* START SUPPLIED DATA *

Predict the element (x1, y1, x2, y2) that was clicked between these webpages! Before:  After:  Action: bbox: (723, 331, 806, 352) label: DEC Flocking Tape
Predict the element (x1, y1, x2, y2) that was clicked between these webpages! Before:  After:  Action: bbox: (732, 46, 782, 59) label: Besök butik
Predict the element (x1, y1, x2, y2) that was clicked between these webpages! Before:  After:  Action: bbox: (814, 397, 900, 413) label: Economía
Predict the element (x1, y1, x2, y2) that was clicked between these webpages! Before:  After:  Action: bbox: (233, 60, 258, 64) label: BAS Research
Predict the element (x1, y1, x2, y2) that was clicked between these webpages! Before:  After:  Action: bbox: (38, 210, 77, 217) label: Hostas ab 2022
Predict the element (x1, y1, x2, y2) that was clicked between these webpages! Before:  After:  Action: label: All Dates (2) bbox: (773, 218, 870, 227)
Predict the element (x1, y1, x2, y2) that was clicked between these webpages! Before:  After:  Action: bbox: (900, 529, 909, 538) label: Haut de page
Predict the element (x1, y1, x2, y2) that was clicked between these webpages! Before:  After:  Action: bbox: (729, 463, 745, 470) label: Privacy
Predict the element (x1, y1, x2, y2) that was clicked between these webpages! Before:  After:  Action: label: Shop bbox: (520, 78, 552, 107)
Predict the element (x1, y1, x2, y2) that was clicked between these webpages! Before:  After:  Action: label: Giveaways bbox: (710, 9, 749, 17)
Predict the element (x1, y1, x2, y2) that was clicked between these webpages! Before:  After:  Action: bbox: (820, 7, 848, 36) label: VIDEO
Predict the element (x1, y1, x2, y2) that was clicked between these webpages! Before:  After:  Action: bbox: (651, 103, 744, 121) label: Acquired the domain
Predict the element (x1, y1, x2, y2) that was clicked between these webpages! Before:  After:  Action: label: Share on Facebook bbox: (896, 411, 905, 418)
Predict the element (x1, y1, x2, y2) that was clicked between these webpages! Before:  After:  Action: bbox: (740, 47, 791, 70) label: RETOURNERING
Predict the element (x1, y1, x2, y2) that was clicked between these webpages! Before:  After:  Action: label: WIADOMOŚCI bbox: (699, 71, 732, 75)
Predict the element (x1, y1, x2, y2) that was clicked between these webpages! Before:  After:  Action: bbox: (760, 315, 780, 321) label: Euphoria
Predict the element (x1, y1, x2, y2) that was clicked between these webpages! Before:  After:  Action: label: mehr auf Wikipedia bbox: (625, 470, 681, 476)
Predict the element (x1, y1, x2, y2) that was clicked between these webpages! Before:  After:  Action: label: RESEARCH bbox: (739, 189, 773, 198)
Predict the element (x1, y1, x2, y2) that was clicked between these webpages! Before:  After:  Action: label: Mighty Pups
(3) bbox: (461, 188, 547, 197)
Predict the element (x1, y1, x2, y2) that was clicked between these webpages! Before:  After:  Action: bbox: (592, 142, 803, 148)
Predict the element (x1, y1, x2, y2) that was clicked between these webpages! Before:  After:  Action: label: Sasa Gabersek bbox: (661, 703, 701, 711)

* END SUPPLIED DATA *

Repeat word for word the part of the lines that opens with the line containing "71, 732, 75)" and closes with the line containing "321) label: Euphoria", both of those lines included.

Predict the element (x1, y1, x2, y2) that was clicked between these webpages! Before:  After:  Action: label: WIADOMOŚCI bbox: (699, 71, 732, 75)
Predict the element (x1, y1, x2, y2) that was clicked between these webpages! Before:  After:  Action: bbox: (760, 315, 780, 321) label: Euphoria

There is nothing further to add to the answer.